Supplied material START

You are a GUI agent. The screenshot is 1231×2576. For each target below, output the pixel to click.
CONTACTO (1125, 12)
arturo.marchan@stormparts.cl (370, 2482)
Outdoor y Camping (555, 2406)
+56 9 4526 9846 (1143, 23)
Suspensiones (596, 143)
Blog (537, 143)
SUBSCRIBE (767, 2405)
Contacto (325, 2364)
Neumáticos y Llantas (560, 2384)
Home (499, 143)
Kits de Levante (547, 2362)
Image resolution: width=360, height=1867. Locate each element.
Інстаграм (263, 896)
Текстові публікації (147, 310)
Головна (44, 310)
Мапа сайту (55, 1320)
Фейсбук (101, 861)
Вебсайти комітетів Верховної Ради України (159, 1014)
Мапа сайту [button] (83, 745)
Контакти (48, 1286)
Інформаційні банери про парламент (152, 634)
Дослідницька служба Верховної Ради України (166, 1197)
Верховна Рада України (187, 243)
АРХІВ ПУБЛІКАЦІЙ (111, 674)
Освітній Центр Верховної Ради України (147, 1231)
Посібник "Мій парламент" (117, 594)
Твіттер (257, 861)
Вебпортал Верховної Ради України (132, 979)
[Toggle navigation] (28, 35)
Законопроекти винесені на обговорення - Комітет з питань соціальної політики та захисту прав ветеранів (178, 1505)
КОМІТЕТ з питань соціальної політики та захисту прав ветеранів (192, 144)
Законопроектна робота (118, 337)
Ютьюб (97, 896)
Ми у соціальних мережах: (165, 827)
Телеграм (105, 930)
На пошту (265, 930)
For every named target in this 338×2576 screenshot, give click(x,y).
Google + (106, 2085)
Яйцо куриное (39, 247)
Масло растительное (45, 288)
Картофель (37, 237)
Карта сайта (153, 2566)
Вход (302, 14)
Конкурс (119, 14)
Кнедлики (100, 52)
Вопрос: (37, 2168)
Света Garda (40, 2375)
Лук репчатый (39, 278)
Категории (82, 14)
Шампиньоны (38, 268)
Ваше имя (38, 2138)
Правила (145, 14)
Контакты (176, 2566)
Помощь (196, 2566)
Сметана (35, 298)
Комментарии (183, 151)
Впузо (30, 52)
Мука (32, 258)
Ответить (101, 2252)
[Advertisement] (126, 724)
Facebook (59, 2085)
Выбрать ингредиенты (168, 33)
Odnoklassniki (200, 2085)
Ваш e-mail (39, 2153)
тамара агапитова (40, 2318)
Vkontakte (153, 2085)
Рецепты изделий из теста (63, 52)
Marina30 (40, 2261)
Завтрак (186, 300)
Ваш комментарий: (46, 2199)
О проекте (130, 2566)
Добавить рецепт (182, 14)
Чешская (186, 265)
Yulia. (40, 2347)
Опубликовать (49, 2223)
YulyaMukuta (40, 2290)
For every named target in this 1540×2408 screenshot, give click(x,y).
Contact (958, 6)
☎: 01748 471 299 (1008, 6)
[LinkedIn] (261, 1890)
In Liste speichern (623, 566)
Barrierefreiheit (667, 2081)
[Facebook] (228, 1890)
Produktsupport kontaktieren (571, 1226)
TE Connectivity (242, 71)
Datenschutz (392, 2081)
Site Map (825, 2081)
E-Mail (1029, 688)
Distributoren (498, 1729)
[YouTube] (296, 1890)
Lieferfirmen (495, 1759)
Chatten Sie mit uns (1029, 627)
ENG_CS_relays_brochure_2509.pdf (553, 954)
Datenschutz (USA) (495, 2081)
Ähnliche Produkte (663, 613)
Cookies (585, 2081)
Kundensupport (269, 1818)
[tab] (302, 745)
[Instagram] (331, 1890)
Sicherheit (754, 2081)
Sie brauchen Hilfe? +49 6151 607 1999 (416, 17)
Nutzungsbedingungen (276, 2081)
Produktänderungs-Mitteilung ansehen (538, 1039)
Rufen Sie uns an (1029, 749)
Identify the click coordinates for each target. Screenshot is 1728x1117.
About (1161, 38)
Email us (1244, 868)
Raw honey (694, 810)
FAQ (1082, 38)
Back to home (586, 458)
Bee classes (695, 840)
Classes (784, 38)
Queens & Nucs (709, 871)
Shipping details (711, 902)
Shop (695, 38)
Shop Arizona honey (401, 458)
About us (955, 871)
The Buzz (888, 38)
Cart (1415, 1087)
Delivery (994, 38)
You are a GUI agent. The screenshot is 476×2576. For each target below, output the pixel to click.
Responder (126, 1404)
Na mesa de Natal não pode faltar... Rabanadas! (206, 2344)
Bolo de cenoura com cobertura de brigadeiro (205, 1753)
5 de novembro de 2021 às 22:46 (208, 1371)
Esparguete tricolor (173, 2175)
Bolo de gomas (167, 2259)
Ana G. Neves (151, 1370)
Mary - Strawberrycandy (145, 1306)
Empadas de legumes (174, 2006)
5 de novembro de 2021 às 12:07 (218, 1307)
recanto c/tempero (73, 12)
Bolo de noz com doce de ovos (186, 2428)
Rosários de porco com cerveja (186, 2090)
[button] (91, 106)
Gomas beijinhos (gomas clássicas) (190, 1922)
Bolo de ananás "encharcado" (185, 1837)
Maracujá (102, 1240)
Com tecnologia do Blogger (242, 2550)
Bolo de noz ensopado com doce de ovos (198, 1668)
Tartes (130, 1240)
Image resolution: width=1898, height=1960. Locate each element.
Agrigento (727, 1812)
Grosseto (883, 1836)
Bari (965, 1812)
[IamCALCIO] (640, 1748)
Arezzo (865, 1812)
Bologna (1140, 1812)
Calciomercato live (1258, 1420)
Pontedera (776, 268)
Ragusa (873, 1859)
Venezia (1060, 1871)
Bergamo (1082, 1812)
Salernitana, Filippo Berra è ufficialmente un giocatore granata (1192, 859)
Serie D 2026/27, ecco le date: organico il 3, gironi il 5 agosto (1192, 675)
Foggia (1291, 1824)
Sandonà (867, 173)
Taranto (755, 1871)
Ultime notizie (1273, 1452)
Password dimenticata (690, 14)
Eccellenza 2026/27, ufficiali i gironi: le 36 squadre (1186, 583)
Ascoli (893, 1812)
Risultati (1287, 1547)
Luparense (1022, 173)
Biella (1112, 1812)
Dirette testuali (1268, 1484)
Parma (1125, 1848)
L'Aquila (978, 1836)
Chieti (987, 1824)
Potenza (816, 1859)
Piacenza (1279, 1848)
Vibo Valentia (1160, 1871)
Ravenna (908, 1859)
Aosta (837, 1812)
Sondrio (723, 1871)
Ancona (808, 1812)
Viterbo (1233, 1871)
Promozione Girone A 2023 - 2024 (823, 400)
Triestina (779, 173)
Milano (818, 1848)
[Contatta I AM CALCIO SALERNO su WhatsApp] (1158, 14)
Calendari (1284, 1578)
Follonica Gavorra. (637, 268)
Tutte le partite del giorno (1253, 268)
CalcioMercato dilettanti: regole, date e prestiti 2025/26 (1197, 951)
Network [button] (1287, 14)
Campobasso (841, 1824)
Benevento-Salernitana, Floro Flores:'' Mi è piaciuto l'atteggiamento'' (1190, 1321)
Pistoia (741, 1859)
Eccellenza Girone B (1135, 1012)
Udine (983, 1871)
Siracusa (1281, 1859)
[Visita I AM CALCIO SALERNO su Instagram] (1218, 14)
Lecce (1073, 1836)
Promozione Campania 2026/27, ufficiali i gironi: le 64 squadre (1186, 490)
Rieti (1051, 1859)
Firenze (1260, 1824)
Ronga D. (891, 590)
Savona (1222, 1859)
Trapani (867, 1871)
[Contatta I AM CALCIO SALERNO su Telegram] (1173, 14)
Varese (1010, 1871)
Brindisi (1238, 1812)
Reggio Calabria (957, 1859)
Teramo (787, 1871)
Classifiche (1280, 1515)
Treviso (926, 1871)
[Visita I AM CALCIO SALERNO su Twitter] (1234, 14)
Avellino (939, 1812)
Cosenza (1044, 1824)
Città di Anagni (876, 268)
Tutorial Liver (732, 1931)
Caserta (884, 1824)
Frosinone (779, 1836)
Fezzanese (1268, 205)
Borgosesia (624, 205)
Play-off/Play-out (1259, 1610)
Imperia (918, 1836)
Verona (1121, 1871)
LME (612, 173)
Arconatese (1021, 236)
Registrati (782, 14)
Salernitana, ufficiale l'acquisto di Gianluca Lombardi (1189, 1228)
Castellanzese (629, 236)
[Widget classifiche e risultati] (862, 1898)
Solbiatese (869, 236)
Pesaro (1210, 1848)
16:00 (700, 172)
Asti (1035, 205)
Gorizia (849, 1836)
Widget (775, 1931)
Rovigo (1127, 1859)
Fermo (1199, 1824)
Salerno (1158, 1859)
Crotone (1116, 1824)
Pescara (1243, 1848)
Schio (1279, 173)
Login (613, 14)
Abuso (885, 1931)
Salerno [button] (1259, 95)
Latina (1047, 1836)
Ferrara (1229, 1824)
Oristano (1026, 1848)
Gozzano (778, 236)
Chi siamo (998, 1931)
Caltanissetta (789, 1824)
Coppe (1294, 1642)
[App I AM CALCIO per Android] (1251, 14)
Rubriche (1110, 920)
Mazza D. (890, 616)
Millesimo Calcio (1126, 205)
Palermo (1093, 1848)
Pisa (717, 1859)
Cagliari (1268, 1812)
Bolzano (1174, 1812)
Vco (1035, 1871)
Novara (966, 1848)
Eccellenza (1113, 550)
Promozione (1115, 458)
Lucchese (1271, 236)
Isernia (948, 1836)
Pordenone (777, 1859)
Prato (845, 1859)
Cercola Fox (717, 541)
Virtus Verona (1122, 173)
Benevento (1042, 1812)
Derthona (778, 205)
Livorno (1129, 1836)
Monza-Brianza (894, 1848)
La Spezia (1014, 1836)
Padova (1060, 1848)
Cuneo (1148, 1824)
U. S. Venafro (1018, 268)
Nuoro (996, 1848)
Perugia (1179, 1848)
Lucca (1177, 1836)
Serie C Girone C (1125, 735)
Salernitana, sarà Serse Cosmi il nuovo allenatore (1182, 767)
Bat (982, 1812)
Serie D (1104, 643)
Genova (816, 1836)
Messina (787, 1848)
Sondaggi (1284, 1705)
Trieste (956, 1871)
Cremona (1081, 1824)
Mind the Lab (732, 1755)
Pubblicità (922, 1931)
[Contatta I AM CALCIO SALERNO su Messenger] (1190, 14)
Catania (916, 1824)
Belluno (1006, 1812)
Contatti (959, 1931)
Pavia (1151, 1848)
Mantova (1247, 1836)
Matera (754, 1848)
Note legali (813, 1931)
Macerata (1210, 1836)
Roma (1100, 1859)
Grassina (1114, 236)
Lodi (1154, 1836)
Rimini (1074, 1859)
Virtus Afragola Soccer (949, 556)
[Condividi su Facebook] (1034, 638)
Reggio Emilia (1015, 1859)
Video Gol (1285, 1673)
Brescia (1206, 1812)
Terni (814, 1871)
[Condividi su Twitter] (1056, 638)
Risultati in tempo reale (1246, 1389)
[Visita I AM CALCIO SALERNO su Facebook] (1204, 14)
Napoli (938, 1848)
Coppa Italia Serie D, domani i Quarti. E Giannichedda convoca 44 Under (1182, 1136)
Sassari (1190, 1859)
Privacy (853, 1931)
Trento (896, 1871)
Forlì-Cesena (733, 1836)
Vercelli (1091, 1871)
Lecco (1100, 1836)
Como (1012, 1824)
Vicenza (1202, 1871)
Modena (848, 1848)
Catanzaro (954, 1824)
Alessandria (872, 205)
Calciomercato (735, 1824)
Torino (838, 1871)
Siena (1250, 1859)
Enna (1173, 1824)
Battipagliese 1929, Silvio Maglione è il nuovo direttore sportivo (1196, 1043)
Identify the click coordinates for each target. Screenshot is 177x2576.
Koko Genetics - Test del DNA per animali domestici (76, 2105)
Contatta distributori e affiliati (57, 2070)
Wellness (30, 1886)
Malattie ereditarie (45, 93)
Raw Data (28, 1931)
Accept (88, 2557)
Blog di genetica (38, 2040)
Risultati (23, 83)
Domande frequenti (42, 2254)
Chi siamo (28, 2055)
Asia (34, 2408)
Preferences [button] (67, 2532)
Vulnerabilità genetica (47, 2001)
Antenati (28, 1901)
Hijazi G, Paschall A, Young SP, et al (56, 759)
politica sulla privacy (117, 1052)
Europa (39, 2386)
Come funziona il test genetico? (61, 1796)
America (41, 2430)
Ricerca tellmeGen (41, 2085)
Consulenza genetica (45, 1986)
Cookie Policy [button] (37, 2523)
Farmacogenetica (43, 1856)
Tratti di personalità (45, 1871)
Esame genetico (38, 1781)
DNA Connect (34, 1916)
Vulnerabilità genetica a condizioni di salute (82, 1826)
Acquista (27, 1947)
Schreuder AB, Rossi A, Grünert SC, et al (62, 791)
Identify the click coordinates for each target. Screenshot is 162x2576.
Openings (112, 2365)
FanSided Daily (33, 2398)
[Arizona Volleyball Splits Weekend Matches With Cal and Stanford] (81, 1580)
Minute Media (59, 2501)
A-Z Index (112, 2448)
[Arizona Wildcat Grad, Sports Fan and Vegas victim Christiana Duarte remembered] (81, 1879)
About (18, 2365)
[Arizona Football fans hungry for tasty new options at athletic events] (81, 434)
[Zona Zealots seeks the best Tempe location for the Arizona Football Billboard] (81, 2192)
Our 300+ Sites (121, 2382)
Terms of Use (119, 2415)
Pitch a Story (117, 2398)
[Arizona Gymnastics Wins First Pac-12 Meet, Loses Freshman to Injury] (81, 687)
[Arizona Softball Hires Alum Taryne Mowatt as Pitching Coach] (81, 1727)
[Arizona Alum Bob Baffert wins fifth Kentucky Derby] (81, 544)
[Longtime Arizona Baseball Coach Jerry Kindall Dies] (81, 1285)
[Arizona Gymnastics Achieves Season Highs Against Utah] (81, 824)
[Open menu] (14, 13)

Supplied material END

*Task*
Across the data, pull every line containing the string "Twitter".

*Result of this exercise*
[Visita I AM CALCIO SALERNO su Twitter] (1234, 14)
[Condividi su Twitter] (1056, 638)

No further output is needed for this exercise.